Littérature → Œuvres → Roman réaliste (XIXe siècle)
Enjeu global
Premier roman de Guy de Maupassant, Une vie déploie une poétique de la désillusion : le récit suit la lente érosion des rêves d’une femme sous le poids du réel. Sous-titré L’Humble Vérité, il applique au destin individuel le regard réaliste hérité de Flaubert, mêlé d’une sensibilité pessimiste proche du naturalisme. L’existence y apparaît comme une succession de deuils, résumée par la formule finale : « la vie, voyez-vous, ça n’est jamais si bon ni si mauvais qu’on croit ».
L’œuvre
- Intrigue : Jeanne Le Perthuis des Vauds, jeune aristocrate normande sortie du couvent, épouse le vicomte Julien de Lamare, vite révélé avare et volage. Trahie, veuve, elle reporte son amour sur son fils Paul, qui la ruine et l’abandonne.
- Personnages : Jeanne, figure de l’illusion perdue ; Julien, le mari décevant ; Rosalie, la servante fidèle qui la sauve.

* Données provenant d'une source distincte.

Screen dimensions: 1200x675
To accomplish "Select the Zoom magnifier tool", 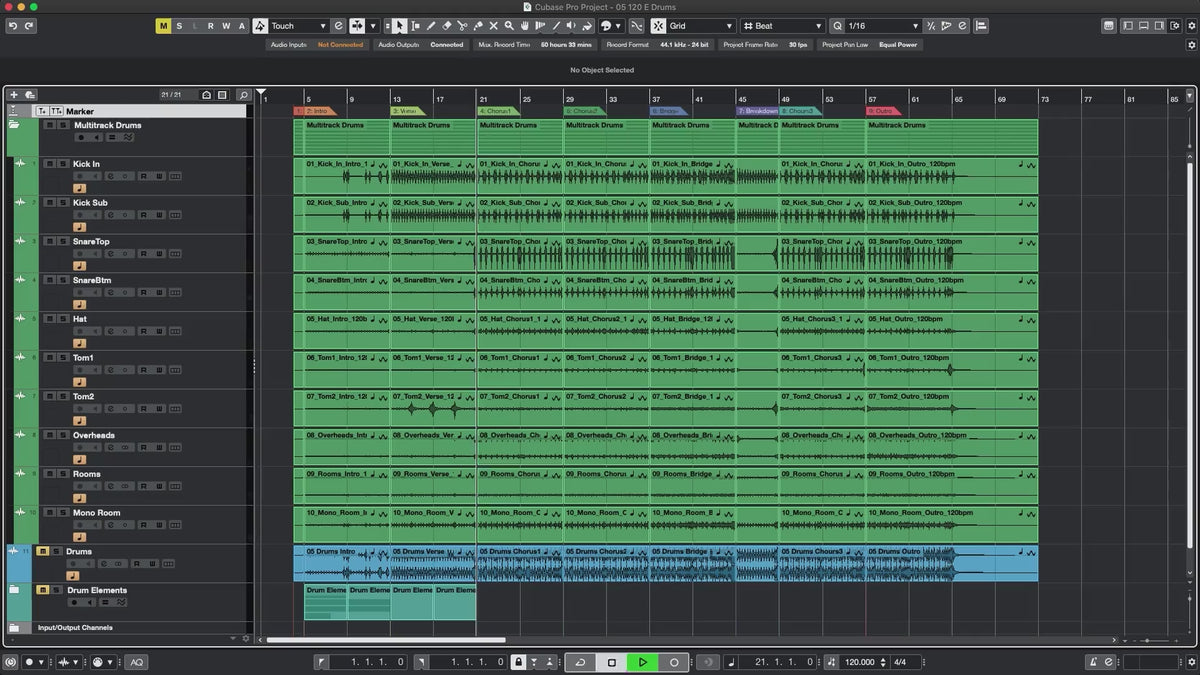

- Contexte : publié en 1883 en Normandie, terre de prédilection de Maupassant, disciple de Flaubert.
Thèses et débats
1. La condition féminine
Jeanne subit un destin passif, façonnée par une éducation qui la prépare au rêve mais non au réel : le roman dénonce l’aliénation de la femme au mariage et à la maternité.
2. Pessimisme et fatalité
L’accumulation des désillusions traduit une vision schopenhauerienne de l’existence, où le bonheur n’est qu’une attente perpétuellement déçue.
Pourquoi ça compte
Une vie impose Maupassant comme romancier après ses contes. Tolstoï le tenait pour l’un des plus grands romans français. Il prolonge Madame Bovary dans la peinture des vies gâchées.